抗ウイルス薬の作用機序は一般的に大きく分けて次の5つの機序があります。

①ウイルスの宿主細胞への侵入阻害
②ウイルスDNA合成阻害
③ウイルスmRNA転写阻害
④ウイルスタンパク質合成阻害
⑤ノイラミニダーゼ阻害

このうち、インフルエンザウイルスA型の予防および治療薬として用いられているアマンタジン(シンメトレル)は①、インフルエンザA型/B型に対して有効なオセルタミビル(タミフル)ザナミビル(リレンザ)は⑤です。

アマンタジンamantadine

アマンタジンは、ウイルスが宿主細胞に取り込まれる時に必須の、水素イオンチャネルとして機能するウイルス膜基質タンパク質M2を阻害することで抗ウイルス作用を発揮します。

副作用として、不眠、めまい感、運動失調などの軽症の神経症状から、幻覚やてんかんなどより重篤なものまで報告されています。

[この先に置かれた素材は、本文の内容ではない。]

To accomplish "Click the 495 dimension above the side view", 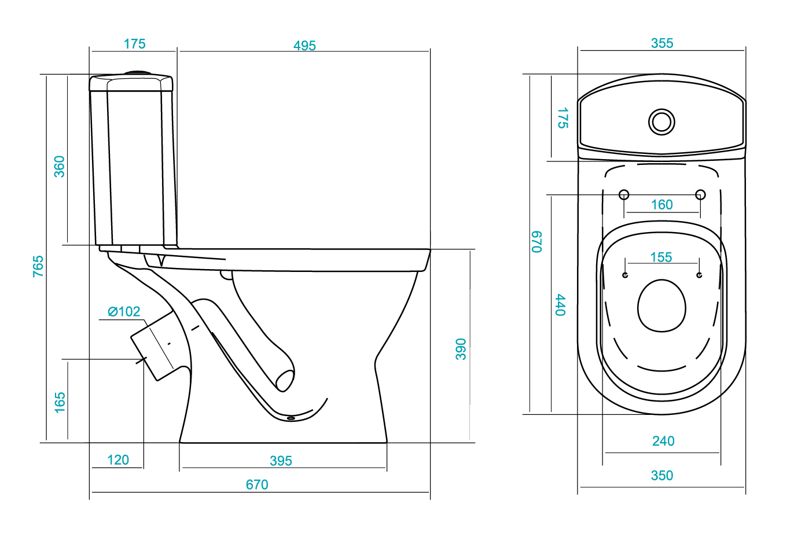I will (x=304, y=46).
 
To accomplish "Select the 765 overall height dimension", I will (x=38, y=266).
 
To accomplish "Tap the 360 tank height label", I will (x=60, y=167).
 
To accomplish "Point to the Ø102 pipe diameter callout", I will (x=124, y=312).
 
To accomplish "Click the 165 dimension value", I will (x=60, y=403).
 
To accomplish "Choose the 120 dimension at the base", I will (x=118, y=460).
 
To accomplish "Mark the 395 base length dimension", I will (x=281, y=461).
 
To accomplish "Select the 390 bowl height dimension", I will (x=461, y=350).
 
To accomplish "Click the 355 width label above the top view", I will (x=662, y=43).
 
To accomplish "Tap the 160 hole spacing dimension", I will (x=661, y=205).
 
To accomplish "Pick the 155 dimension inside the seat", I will (x=661, y=258).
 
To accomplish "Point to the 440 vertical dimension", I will (x=560, y=305).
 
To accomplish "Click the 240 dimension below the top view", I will (x=663, y=442).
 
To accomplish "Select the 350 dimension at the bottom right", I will (x=662, y=476).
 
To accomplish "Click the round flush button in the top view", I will (x=661, y=122).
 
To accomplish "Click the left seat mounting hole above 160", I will (x=624, y=194).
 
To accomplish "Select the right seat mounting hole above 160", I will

ちなみに、アマンタジンは黒質ニューロンの末端からのドパミン放出を促進する作用もあり、一部のParkinson病や脳梗塞後の意欲・自発性低下に対して有効とされています(過去にインフルエンザに感染したParkinson病患者に本薬を投与すると同時にParkinson症状も改善された経緯があった)。

オセルタミビルoseltamivir、ザナミビルzanamivir

オセルタミビルやザナミビルは、インフルエンザウイルスが自己複製プロセスにおいて重要とされるシアル酸類を糖タンパク質から切断する酵素であるノイラミニダーゼを阻害することで、ウイルスの新しいビリオンが複製されるのを抑制します。

オセルタミビルは経口、ザナミビルは吸入か経鼻的に投与します。感染後でも24〜48時間以内に投与すれば、症状の出現期間と程度を軽減することができると言われています。

副作用として、オセルタミビルは胃腸不快感と悪心、ザナミビルでは気道系刺激により気管支喘息やCOPD患者の増悪因子となりうるため、これらの患者では禁忌とされています。